Samurai, Ksatria dalam Lintasan Sejarah Jepang
Jika Sahabat LBI suka membaca atau menonton fiksi Jepang, mungkin Sahabat LBI akan sering menemukan sosok samurai yang menjadi bagian dari ceritanya, baik sebagai tokoh utama ataupun pendamping. Namun, sosok samurai bukan hanya sekedar ksatria yang lihai dalam memainkan seni pedang, lho! Dalam sejarah Jepang, samurai memainkan peran sentral dalam transformasi politik dan sosial Jepang selama lebih dari tujuh abad. Dari medan peperangan hingga ruang administrasi, kehadiran mereka dari masa ke masa yang tercatat dalam sejarah mencerminkan dinamika kekuasaan serta pembentukan nilai-nilai luhur. Berikut perkembangan peran para samurai dari masa ke masa.
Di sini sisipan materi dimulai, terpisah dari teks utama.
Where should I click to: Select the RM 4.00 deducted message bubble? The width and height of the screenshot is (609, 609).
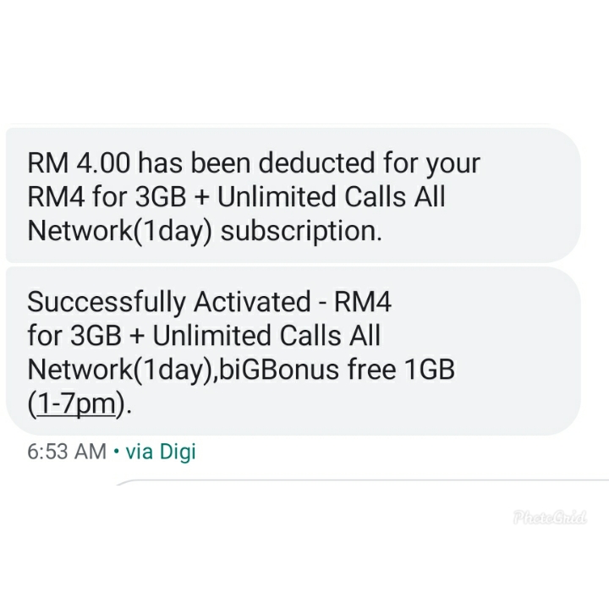tap(294, 195)
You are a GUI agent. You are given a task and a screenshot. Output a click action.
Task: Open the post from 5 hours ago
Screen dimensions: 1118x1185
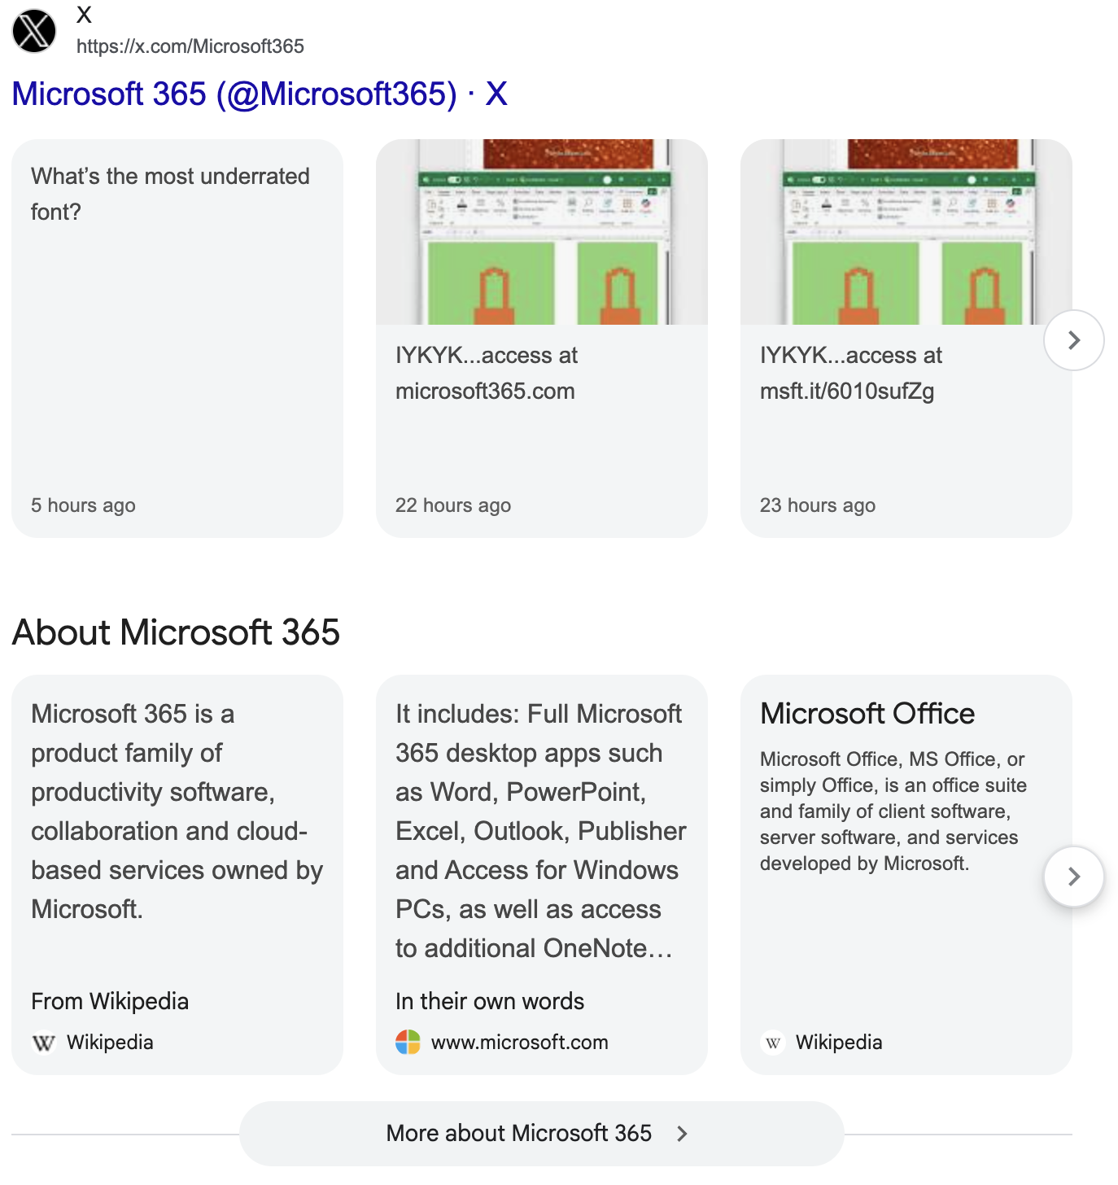83,505
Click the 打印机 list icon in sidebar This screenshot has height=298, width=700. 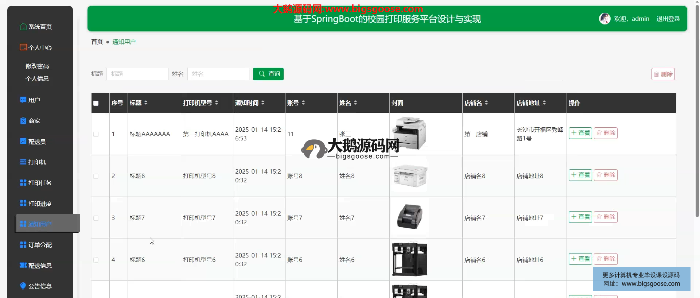tap(23, 162)
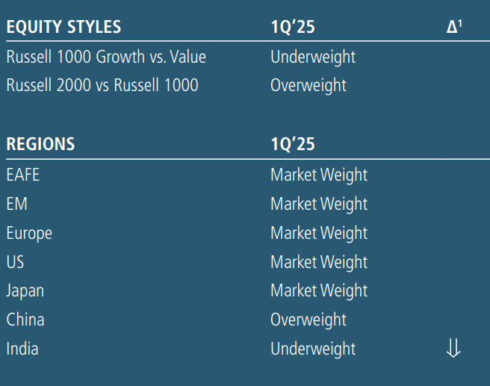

- Zaman Kamakura (1185–1333)
Munculnya Keshogunan Kamakura menandai pergeseran kekuasaan dari aristokrasi istana di Kyoto ke tangan militer di bawah kepemimpinan Minamoto no Yoritomo. Pada zaman ini, samurai bukan hanya berperan sebagai tentara bayaran, tetapi juga simbol loyalitas terhadap tuan mereka (daimyo) dan manifestasi dari sistem feodal awal. Pedang–terutama katana–mulai berfungsi tidak hanya sebagai senjata, melainkan sebagai simbol status sosial dan kehormatan.
- Zaman Muromachi (1336–1573)
Keshogunan Ashikaga yang berpusat di Muromachi, Kyoto, tidak mampu mempertahankan stabilitas seperti yang diciptakan oleh para pendahulunya. Kekuasaan politik terfragmentasi dengan banyak daimyo yang memerintah wilayah mereka secara otonom. Samurai pun menjadi bagian dari kekuatan militer pribadi para daimyo, menciptakan sistem relasi kuasa yang lebih kompleks. Seni bela diri seperti Kendo dan Kyudo berkembang pesat pada masa ini, dan kode etik bushido (jalan samurai) yang menekankan kesetiaan, keberanian, dan kehormatan, menjadi pedoman hidup bagi para Samurai.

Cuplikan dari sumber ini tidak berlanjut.